"Ama insan, Rabbi onu varlıkla sınayıp da kendisine ikramda bulunduğu ve bol bol nimetler verdiği zaman: “Rabbim beni şerefli kıldı” der. Buna karşılık onu darlıkla sınayıp da rızkını kısıverince: “Rabbim bana ihanet etti” der.(Fecr,15,16).
İnsanoğlu, kendisini yoktan var eden, çeşit çeşit nimetler veren Allah'a karşı nankörlük yaptığına göre insanlara karşı da yapacaktır, demektir.
Ancak bu istenilen ve övülen bir durum değildir. Ayet insanların bu durumunu övmüyor tam tersine kötü bir hal olduğunu dile getirmektedir.
Bizim kültürümüzde de nankörlük hiç tasvip edilmemiştir. Hani şöyle bir hikaye vardır. Hocaları talebelerine her gün tatlı üzüm ikram ederlermiş Nasıl olduysa bir gün üzüm ekşi çıkmış. Ama talebeler üzümü yerken gülümseyerek yemişler.Hocaları üzümün ekşi olduğunu fark edince öğrencilere:
" Yavrularım. Madem üzüm ekşiydi .Üzümü yerken yüzünüzü neden ekşitmediniz?" diye sorunca, öğrenciler şöyle cevap vermişler: "Hocam! Yıllardır tatlı üzüm yedik. Bir gün ekşi çıktı diye yüzümüzü size karşı ekşitmek yakışır mı?

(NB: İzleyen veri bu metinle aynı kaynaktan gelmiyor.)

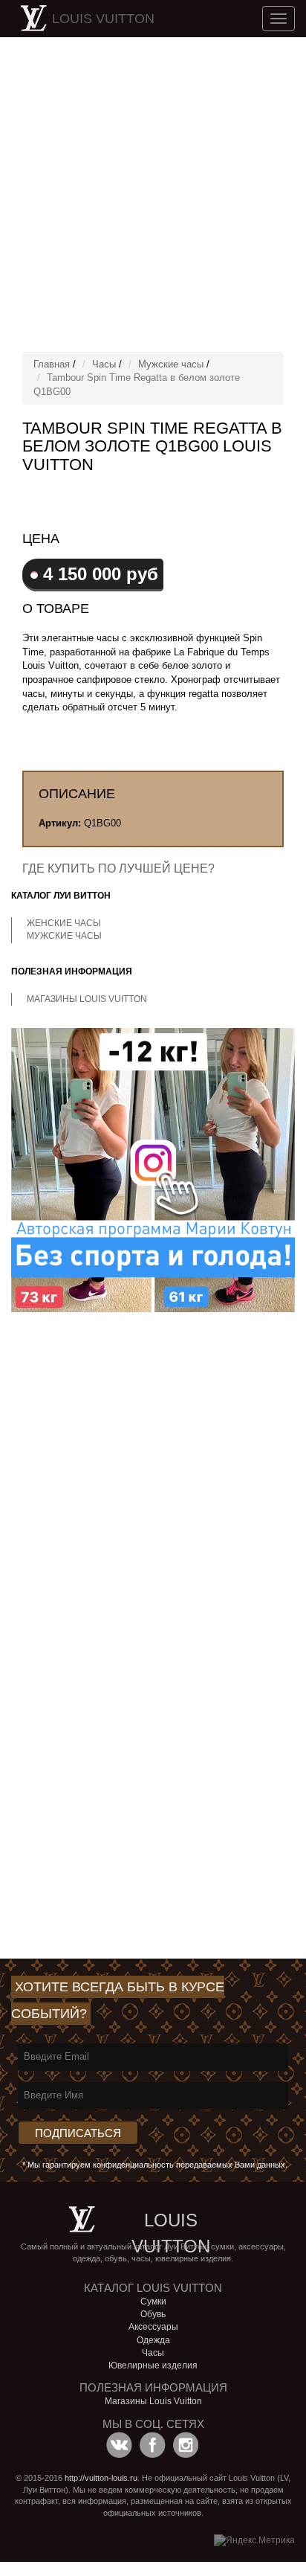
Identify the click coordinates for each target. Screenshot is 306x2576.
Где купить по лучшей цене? (118, 868)
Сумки (153, 2301)
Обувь (153, 2314)
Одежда (153, 2340)
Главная (51, 364)
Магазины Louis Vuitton (87, 999)
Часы (104, 364)
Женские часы (64, 923)
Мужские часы (171, 364)
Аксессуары (153, 2327)
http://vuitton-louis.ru (101, 2477)
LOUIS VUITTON (103, 18)
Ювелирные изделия (153, 2365)
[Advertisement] (153, 194)
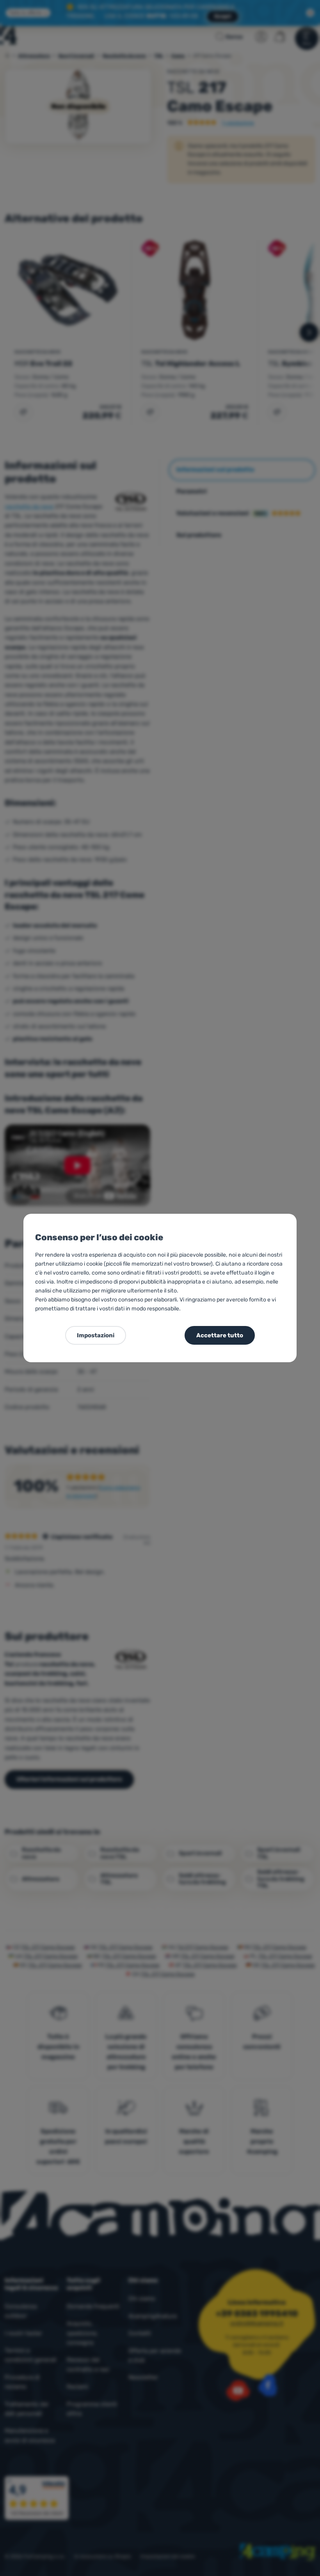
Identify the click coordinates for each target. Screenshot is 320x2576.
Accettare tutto (219, 1335)
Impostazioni (95, 1335)
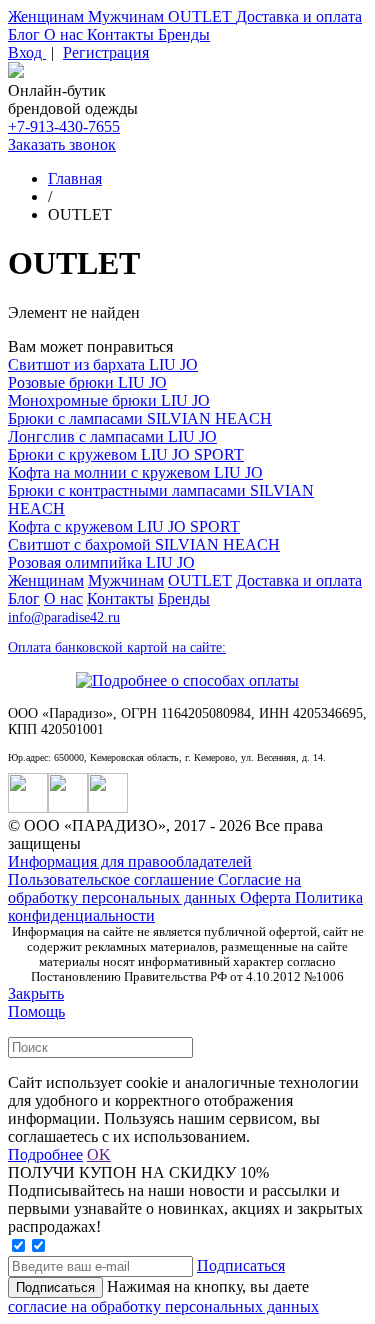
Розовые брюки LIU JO (87, 382)
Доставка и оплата (299, 16)
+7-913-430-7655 (64, 126)
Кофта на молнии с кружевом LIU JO (135, 472)
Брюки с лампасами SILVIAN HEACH (140, 418)
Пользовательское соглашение (113, 879)
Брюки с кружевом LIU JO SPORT (126, 454)
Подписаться (241, 1265)
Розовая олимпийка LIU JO (101, 562)
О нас (65, 34)
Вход (27, 52)
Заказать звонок (62, 144)
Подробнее (45, 1154)
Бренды (184, 34)
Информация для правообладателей (130, 861)
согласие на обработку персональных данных (163, 1306)
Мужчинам (128, 16)
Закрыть (36, 993)
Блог (26, 34)
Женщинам (48, 16)
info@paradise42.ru (64, 617)
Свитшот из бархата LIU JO (103, 364)
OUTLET (202, 16)
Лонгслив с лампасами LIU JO (112, 436)
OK (99, 1154)
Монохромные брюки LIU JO (109, 400)
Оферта (267, 897)
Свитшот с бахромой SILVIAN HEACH (144, 544)
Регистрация (106, 52)
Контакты (122, 34)
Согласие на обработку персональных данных (154, 888)
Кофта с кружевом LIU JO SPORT (124, 526)
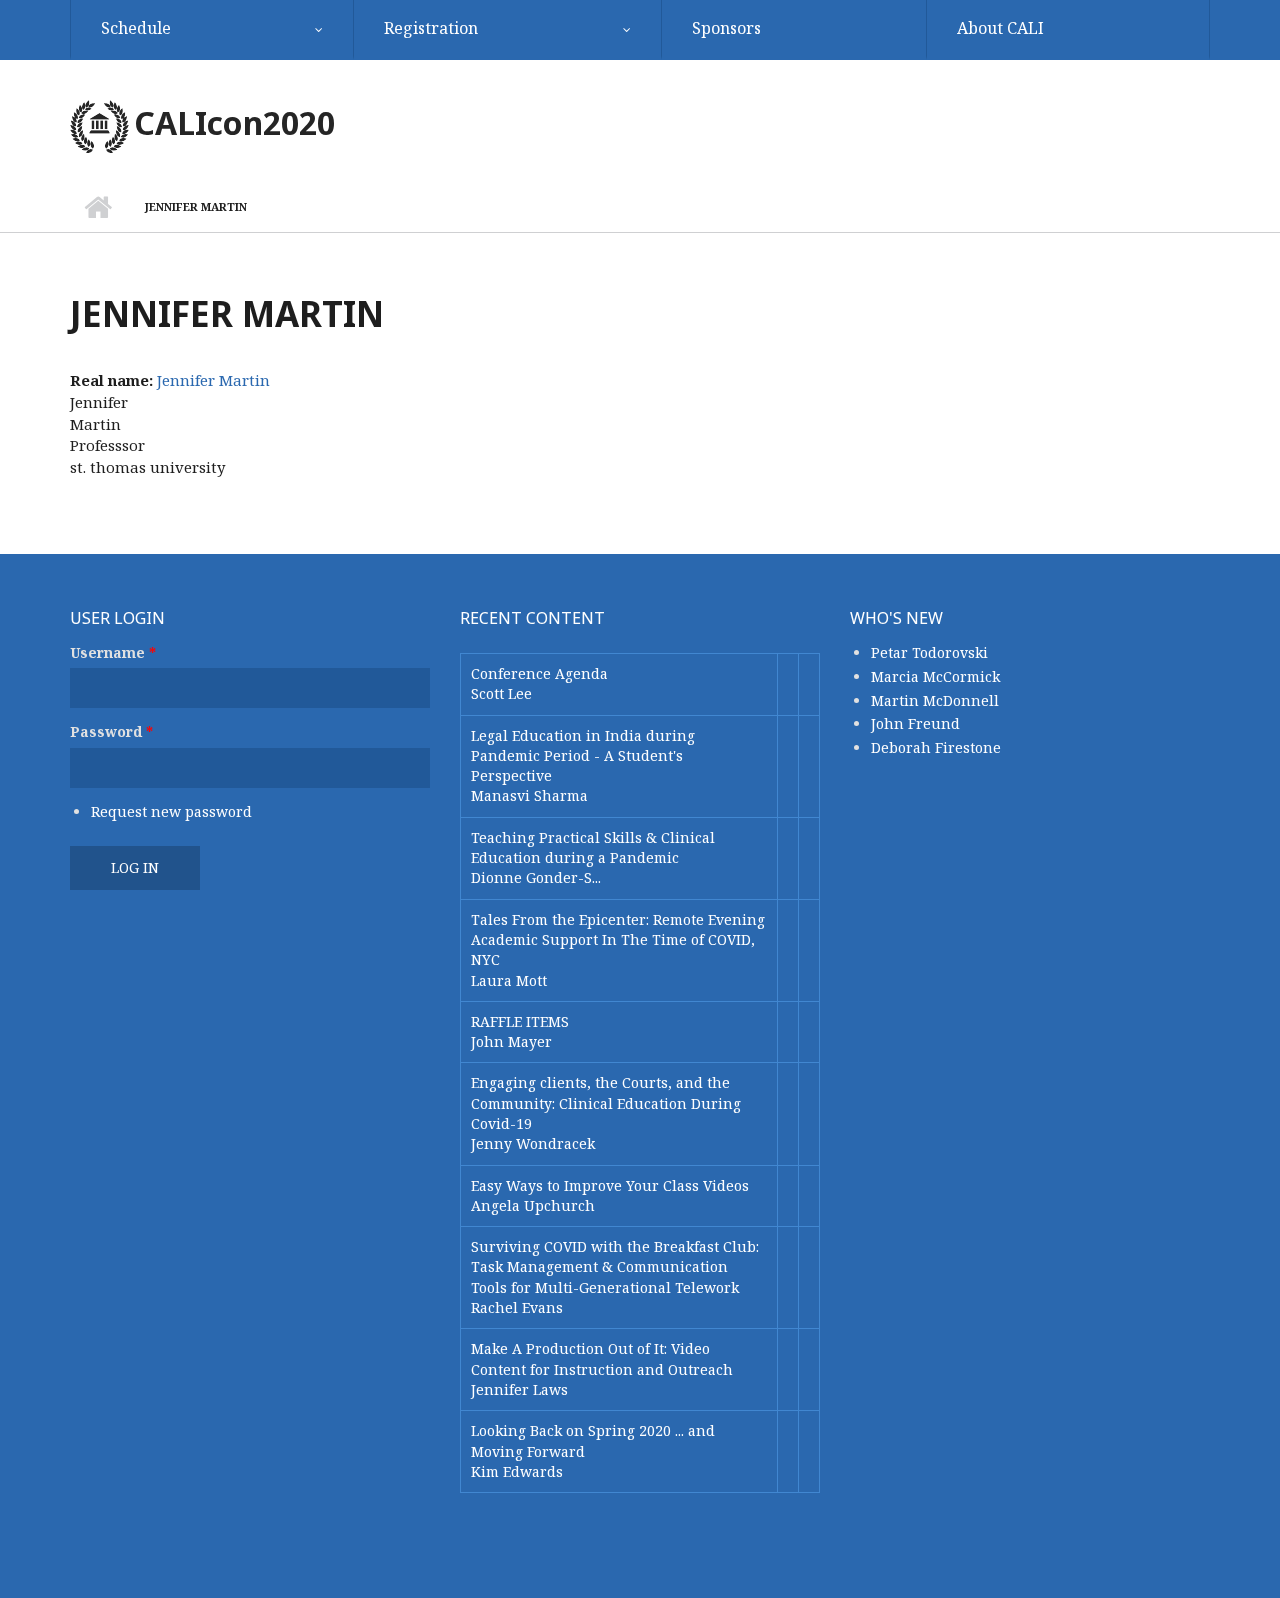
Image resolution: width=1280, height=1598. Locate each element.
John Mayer (511, 1041)
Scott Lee (501, 693)
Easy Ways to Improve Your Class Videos (610, 1185)
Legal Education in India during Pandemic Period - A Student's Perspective (583, 756)
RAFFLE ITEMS (520, 1021)
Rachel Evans (517, 1307)
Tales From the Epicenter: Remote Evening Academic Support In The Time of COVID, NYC (618, 940)
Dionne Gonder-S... (536, 877)
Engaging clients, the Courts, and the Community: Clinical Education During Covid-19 (606, 1103)
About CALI (1000, 28)
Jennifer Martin (213, 380)
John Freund (915, 723)
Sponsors (726, 28)
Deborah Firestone (936, 747)
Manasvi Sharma (529, 795)
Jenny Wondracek (533, 1143)
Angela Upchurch (533, 1205)
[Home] (99, 125)
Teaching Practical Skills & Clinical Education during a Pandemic (593, 847)
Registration (431, 28)
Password (111, 731)
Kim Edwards (517, 1471)
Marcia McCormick (935, 676)
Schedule (136, 28)
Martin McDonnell (935, 700)
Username (113, 652)
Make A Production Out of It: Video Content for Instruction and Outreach (602, 1358)
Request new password (171, 811)
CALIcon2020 (234, 122)
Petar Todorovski (929, 652)
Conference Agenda (539, 673)
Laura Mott (509, 980)
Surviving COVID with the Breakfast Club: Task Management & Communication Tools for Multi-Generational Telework (615, 1267)
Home (97, 207)
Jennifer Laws (519, 1389)
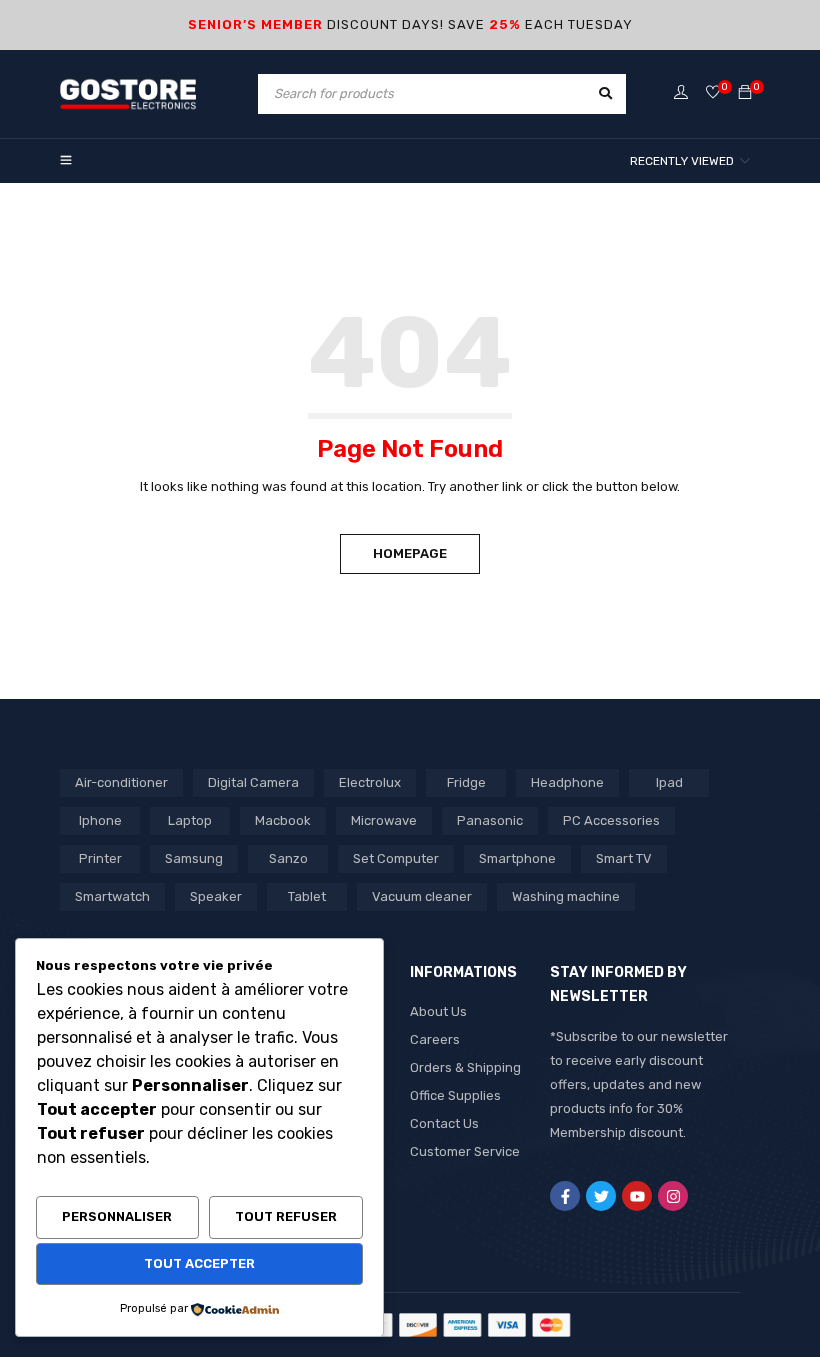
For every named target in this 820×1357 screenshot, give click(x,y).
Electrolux (370, 782)
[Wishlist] (713, 93)
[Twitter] (601, 1196)
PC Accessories (611, 820)
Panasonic (490, 820)
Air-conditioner (121, 782)
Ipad (669, 782)
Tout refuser (286, 1216)
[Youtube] (637, 1196)
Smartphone (517, 858)
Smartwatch (112, 896)
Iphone (100, 820)
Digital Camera (253, 782)
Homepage (410, 553)
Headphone (567, 782)
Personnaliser (117, 1216)
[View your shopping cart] (745, 93)
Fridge (466, 782)
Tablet (307, 896)
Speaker (216, 896)
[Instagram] (673, 1196)
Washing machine (566, 896)
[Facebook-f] (565, 1196)
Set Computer (396, 858)
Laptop (190, 820)
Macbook (283, 820)
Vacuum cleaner (422, 896)
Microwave (384, 820)
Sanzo (288, 858)
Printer (100, 858)
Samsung (194, 858)
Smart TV (624, 858)
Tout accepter (199, 1263)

İşte böyle nankör olmayan insanlara ihtiyaç vardır.
Sanırım günümüzde en büyük nankörlük Erdoğan'a yapılan nankörlüktür.
Yoksa " VEFA" sadece İstanbul'da bir semt adı mı kalacaktı?
-Hani dava diyordunuz.
-Hani dik durma eğilme bu millet seninle diyordunuz.
-Hani pazara kadar değil, mezara kadardı.
-Hani Necip Fazıl' dan şu cümleleri aktarıyordunuz: "Kim var diye seslenince, sağına, soluna bakmadan, ben varım diyenler..."
Neredesiniz, göremiyorum yoksa dağıldınız mı?
Okçular tepesindekiler! Sizler neredesiniz? Yoksa aşağıdaki ganimetlere mi koştunuz?
Yoksa bir zamanların menfaatçı kesimlerin sloganı olan " Biz dolmuş beklemeyiz, gelene bineriz" anlayışı tekrar geri mi geldi?